In instruction behavior specifications, it’s quite common for the behavior of an instruction to depend on a register value that represents a flag. This is particularly true for privileged instructions that are illegal to execute in user mode and must only be executed in kernel mode.

Another example is the MSR.sf flag, which indicates that the CPU is operating in 64-bit mode. This flag is checked during the behavior definition and triggers different behaviors based on its value.

model BFormBranchInstrExt (asm : Str, lk : Bool, aa : Bool) : IsaDefs = {
instruction AsId($asm, $laStr($lk; $aa)) : BForm = {
$CS($lk; LR := PC.next)
let nctr = if bo(2) then CTR else CTR - 1 in
let mctr = if MSR.sf = Mode::M32 then nctr & maxU32E else nctr in {
if (bo(2) | ((mctr != 0) ^ bo(1))) & (bo(4) | ($CRBit(crbs) = bo(3)))
then PC := $TargetAddrImm(extBd; $aa)
CTR := nctr
}
}

Since this flag is part of the MSR register and is not known during translation, the generated translation function will emit TCG operations to check the sf flag and operations of all expressions that depend on it.

While this approach is correct, it is quite inefficient because the sf flag is rarely modified. To address this, upstream implementations integrate the sf flag into the TB CPU state. During TB lookup, if QEMU encounters a TB state for a specific PC, it ensures that this TB state aligns with the inferred state from the current CPU state.


So, in the case of sf, when a TB is translated, it is associated with the sf being 0. This implies that all instructions in this TB can assume that reading sf results in 0, allowing the check and all expressions dependent on it to be computed during translation (as C expressions).

However, if sf is modified by an instruction, the TB ends with this instruction because the value of sf might no longer be 0.

Now, if we perform a TB lookup for a specific PC and find one, we check if the found TB’s sf state matches the sf of the CPU state. If this is the case, we can simply jump to the TB. Otherwise, we must create a new TB that assumes sf to be 1.
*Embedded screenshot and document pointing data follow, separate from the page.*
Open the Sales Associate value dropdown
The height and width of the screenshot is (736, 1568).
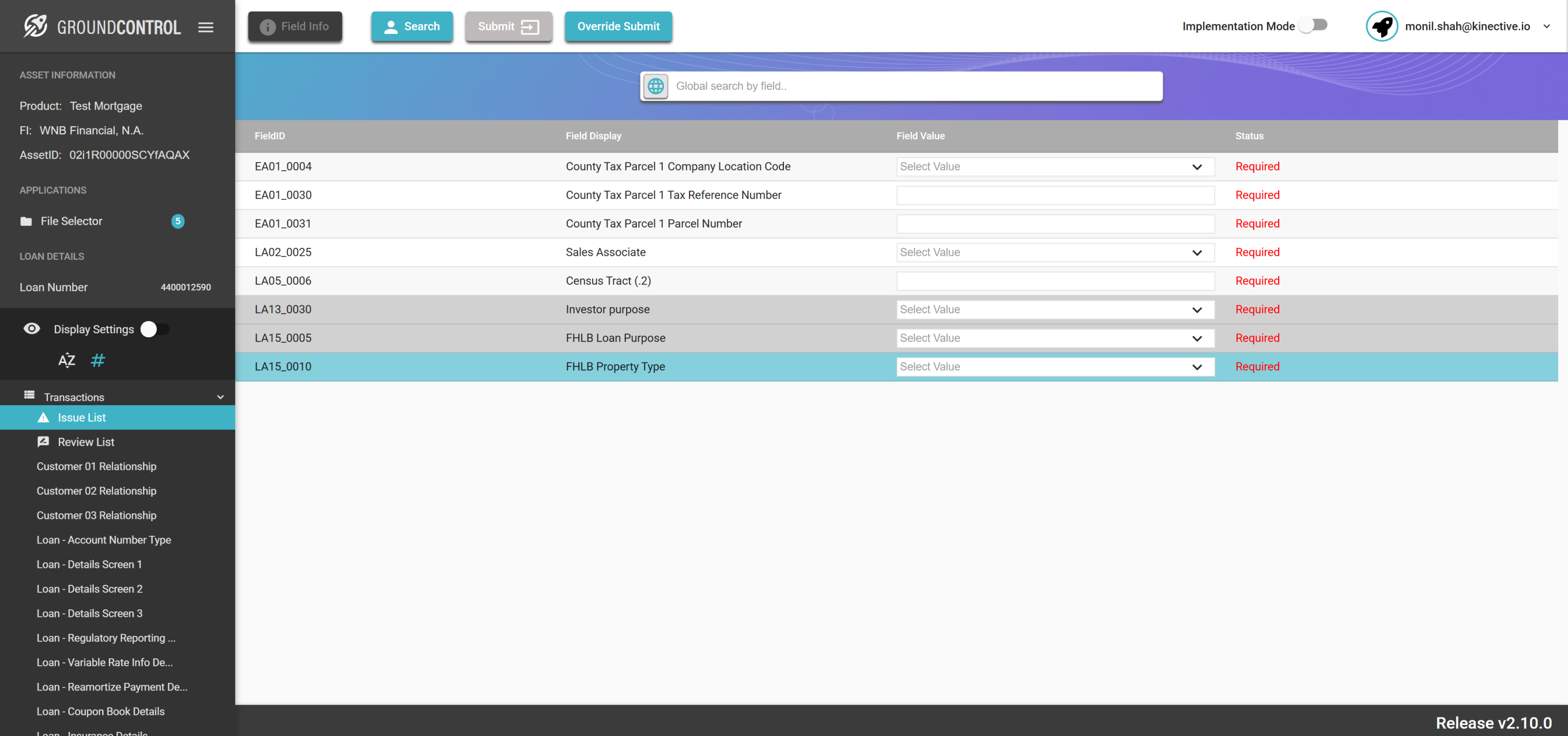point(1055,252)
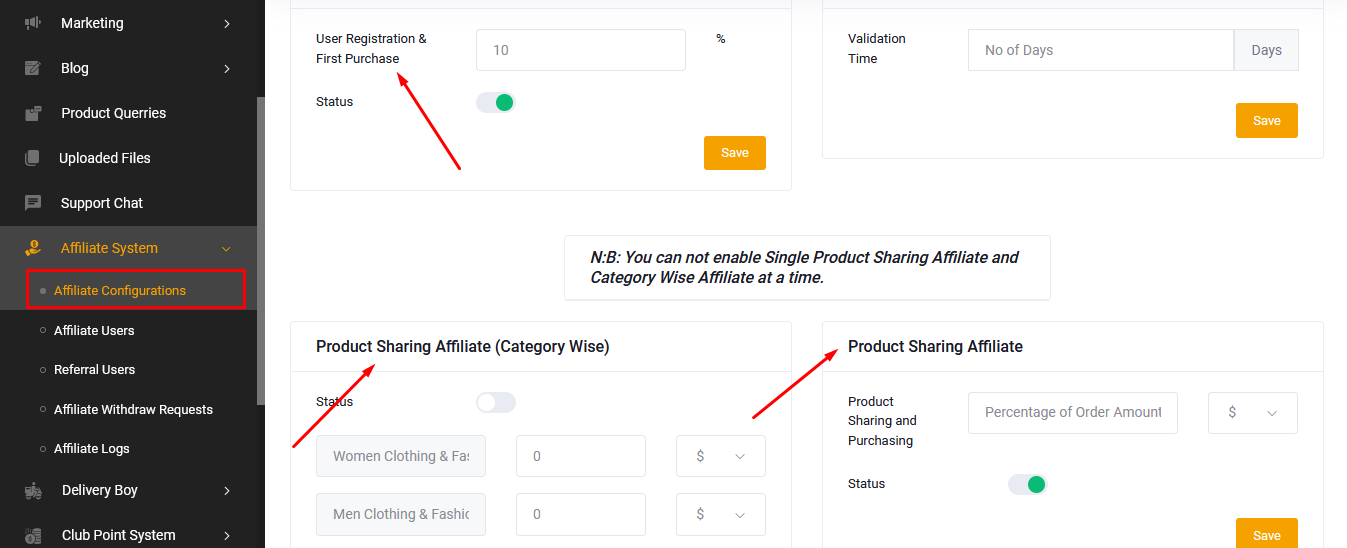
Task: Toggle User Registration & First Purchase status
Action: point(495,102)
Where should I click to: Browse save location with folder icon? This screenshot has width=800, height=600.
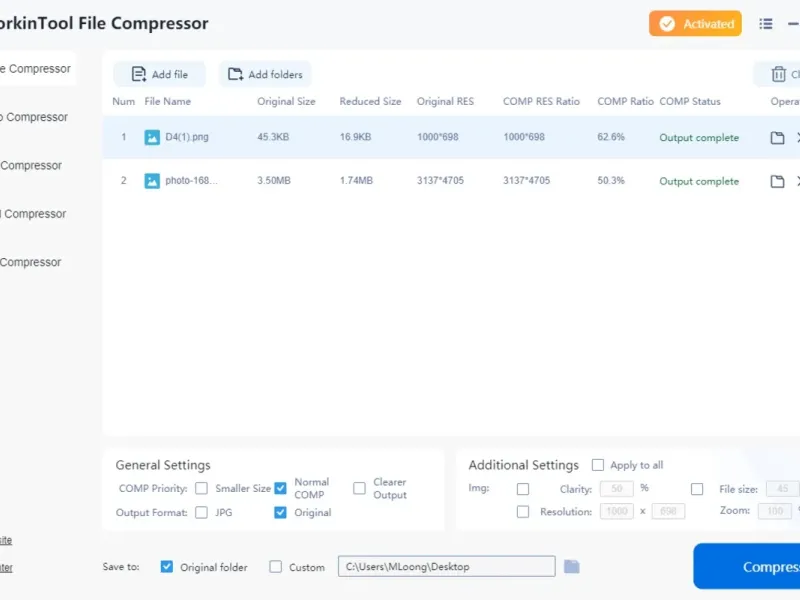tap(571, 566)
This state comparison between TBs is a fundamental QEMU execution abstraction that operates target-agnostically. The state is retrieved by invoking the target-specific function

static inline void cpu_get_tb_cpu_state(CPU[(${gen_arch_upper})]State *env, vaddr *pc,
uint64_t *cs_base, uint32_t *pflags)
{
*pc = env->[(${gen_arch_upper})]_PC;
*cs_base = 0;
*pflags = 0;
}

which is in our case trivial (just the PC). The target implementation encodes the state into the cs_base and pflags.
All the values encoded in the state, are decoded and stored in the DisasContext during the TB DisasContext initialization call
static void [(${gen_arch_lower})]_tr_init_disas_context(DisasContextBase *db, CPUState *cs)
{
DisasContext *ctx = container_of(db, DisasContext, base);
CPU[(${gen_arch_upper})]State *env = cpu_env(cs);
[(${gen_arch_upper})]CPUClass *mcc = [(${gen_arch_upper})]_CPU_GET_CLASS(cs);
[(${gen_arch_upper})]CPU *cpu = [(${gen_arch_upper})]_CPU(cs);
ctx->env = env;

(currently we do nothing really)
Then, when an instruction needs the value of such state, it can read it as part of the DisasContext. This is an examples of RISC-V which checks if the current privilege mode is user-mode

static bool trans_ebreak(DisasContext *ctx, arg_ebreak *a) {
  // ...
  if (semihosting_enabled(ctx->priv == PRV_U)) { /* ... */ }
  // ...
}

We want to allow VADL users to define such TB CPU state to increase the generated QEMU performance dramatically.